Aim 1
Among the entries, repeat the stretch from the line containing "Toggle the 請求ビュー switch" through the line containing "coord(410,77)" exactly, and leave the pictures out.

Text
Canadian federal election, 1921

Canadian federal election, 1921

December 6, 1921

235 seats in the 14th Canadian Parliament
118 seats needed for a majority
  First party Second party Third party
 
Leader W. L. Mackenzie King Thomas Crerar Arthur Meighen
Party Liberal Progressive Conservative
Leader since 1919 1920 1920
Leader's seat Prince
candidate in York North
Marquette Portage la Prairie (lost re-election)
Last election 82 0 153
Seats won 118 58 49
Seat change +36 +58 -104
Popular vote 1,285,998 658,976 935,651
Percentage 41.15% 21.09% 29.95%
Swing +2.34% +21.09% -26.98%


Prime Minister before election

Arthur Meighen
Conservative

Prime Minister-designate

William Lyon Mackenzie King
Liberal

The Canadian federal election of 1921 was held on December 6, 1921 to elect members of the Canadian House of Commons of the 14th Parliament of Canada. The Union government that had governed Canada through the First World War was defeated, and replaced by a Liberal government under the young leader William Lyon Mackenzie King. A new third party, the Progressive Party, won the second most seats in the election.

Since the Winnipeg General Strike of 1919. Meighen had played a key role in violently suppressing the strikers and this earned him the animosity of organized labour.

Meighen attempted to make the "Unionist" party a permanent alliance of Tories and Liberals by renaming it the National Liberal and Conservative Party, but this name change failed, and most Unionist Liberals either returned to the Liberal fold or joined the new Progressive Party. Besides the labour strife and farm tariffs in the Prairie provinces, the Conscription Crisis of 1917 had a lasting effect on Tory fortunes by making the party virtually unelectable in Quebec.

Entries

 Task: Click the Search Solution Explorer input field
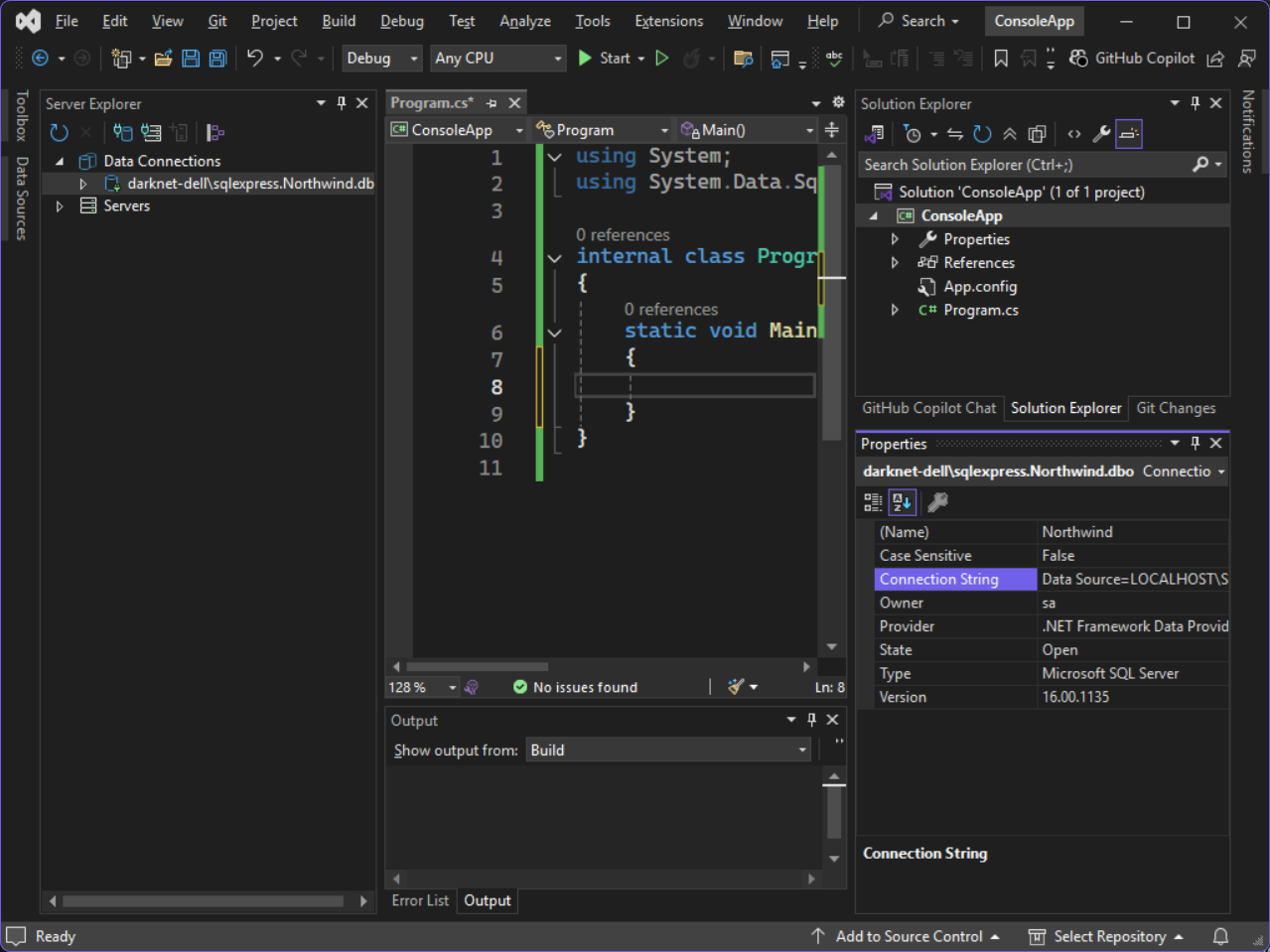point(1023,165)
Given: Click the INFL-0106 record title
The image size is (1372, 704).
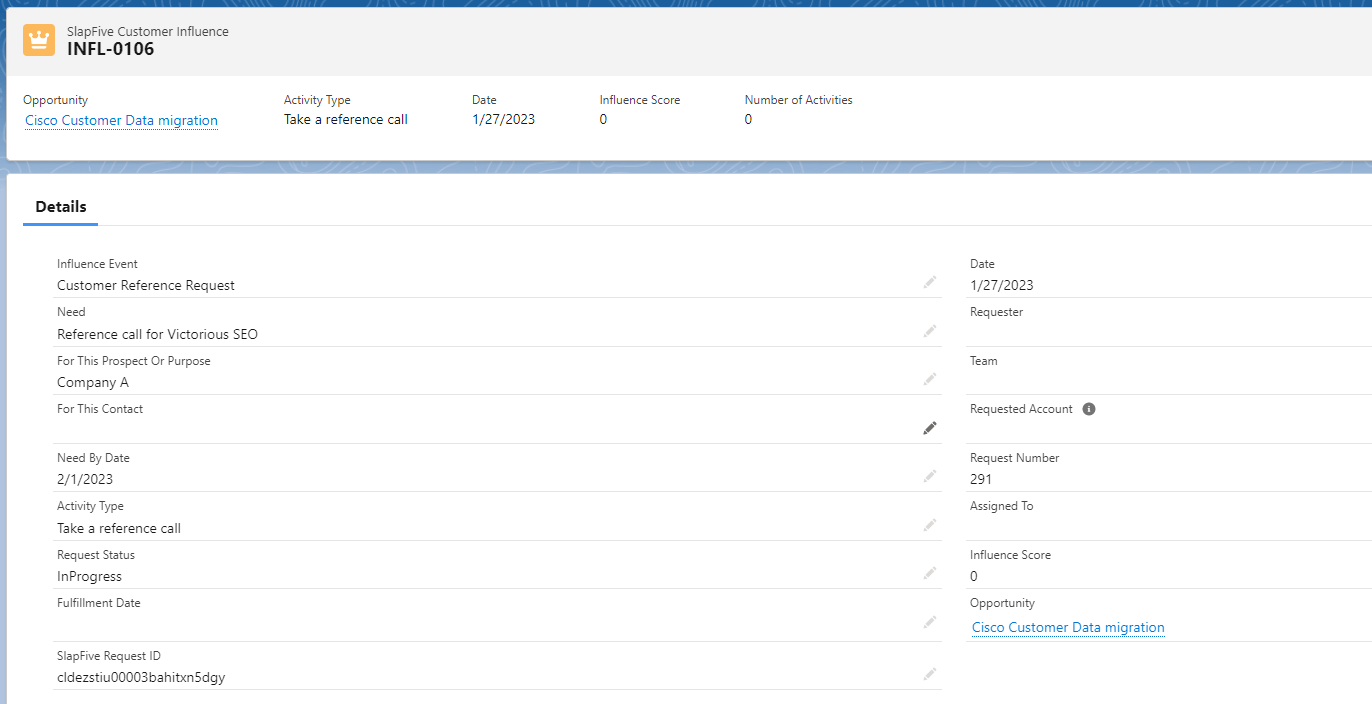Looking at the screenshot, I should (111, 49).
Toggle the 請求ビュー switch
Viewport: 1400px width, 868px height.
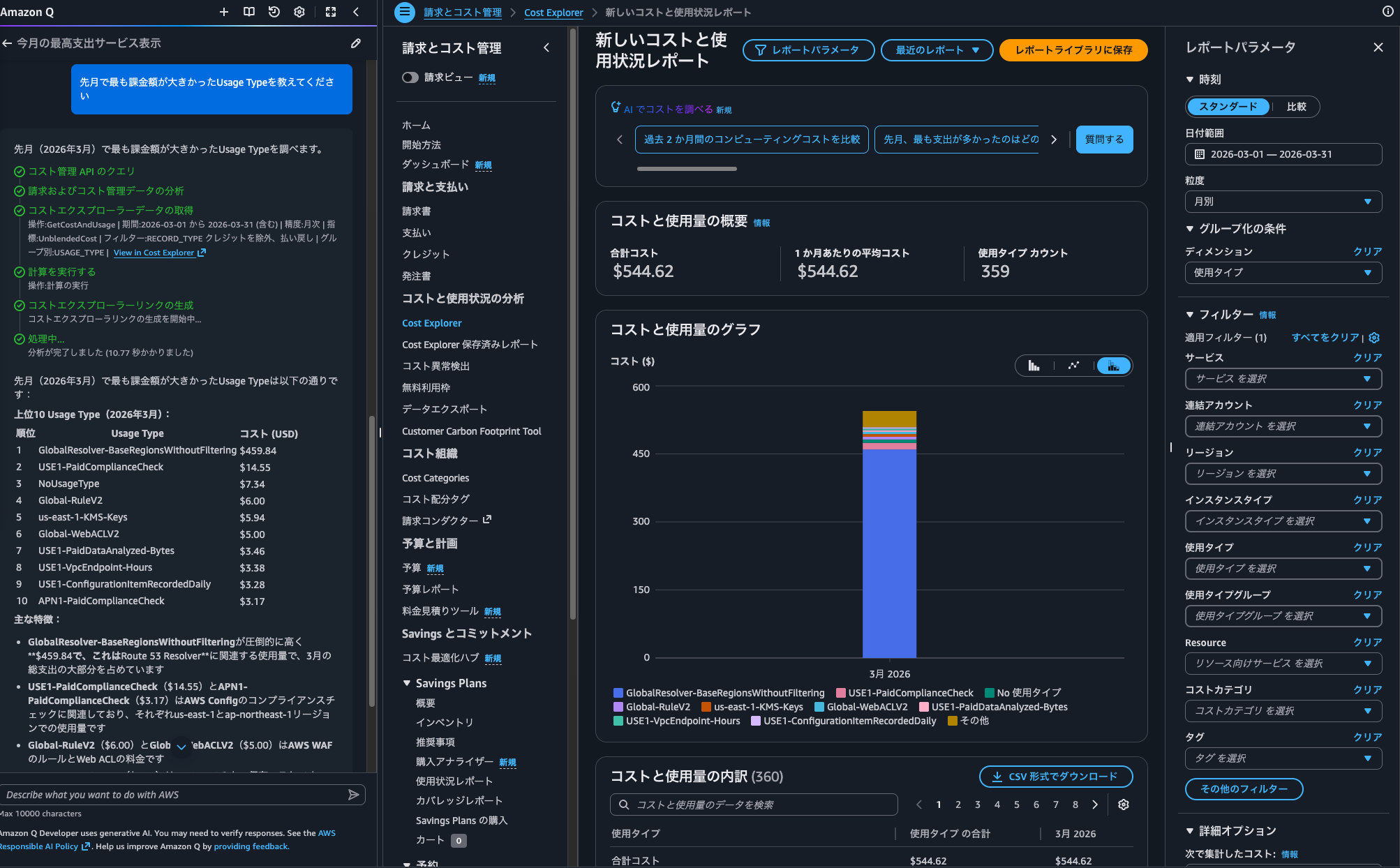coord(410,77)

==

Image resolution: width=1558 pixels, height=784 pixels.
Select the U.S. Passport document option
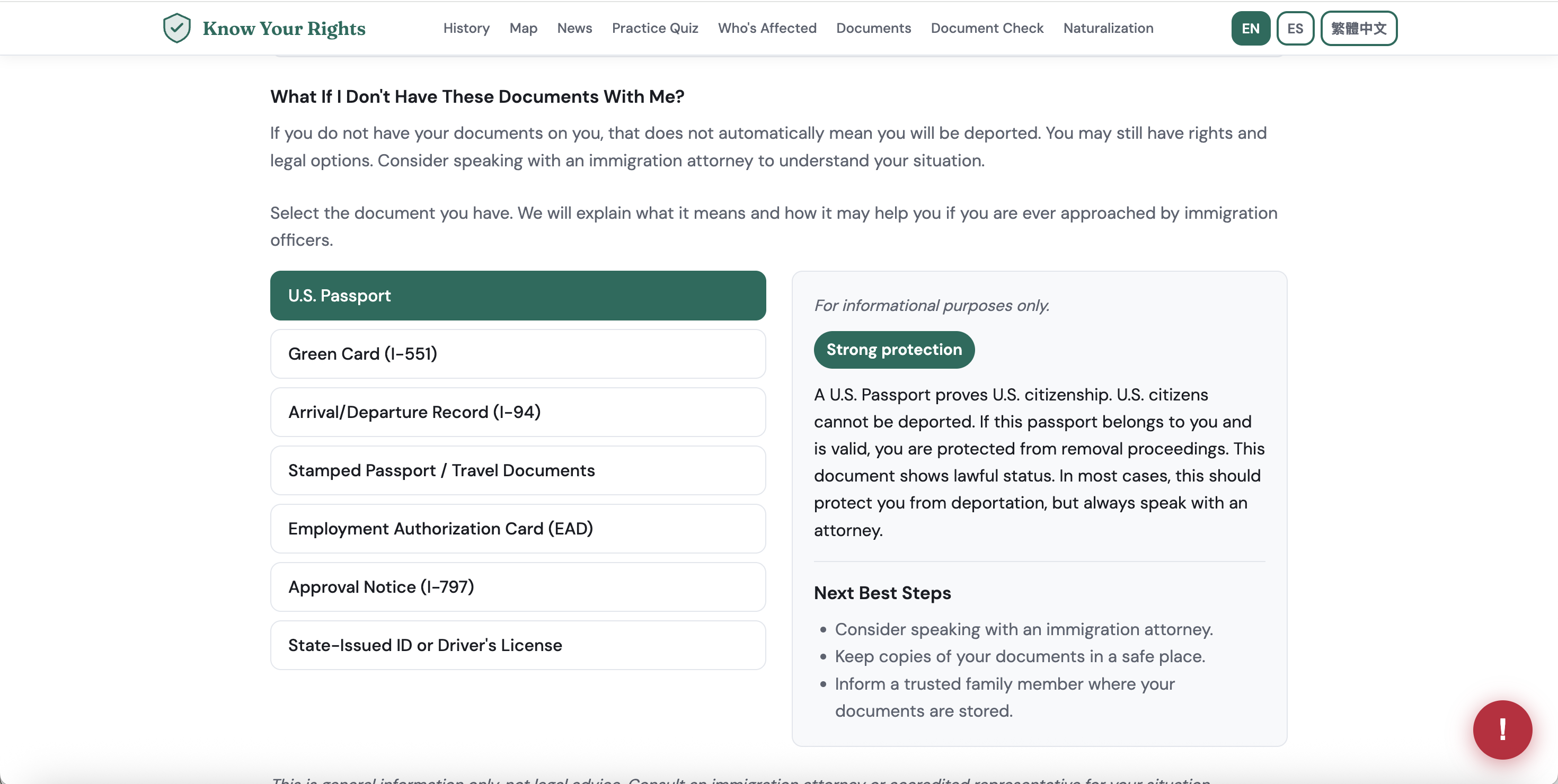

Aim 2
In the 1921 election text, rewrite the paragraph beginning "The Canadian federal election of 1921 was held" more briefly, keeping its main facts.

Expected output 1
Toggle the 請求ビュー switch
Viewport: 1400px width, 868px height.
coord(410,77)

Expected output 2
On December 6, 1921, Canada elected members of the House of Commons of the 14th Parliament. The Union government that had governed through the First World War was defeated and replaced by a Liberal government under the young leader William Lyon Mackenzie King. The new Progressive Party won the second-most seats.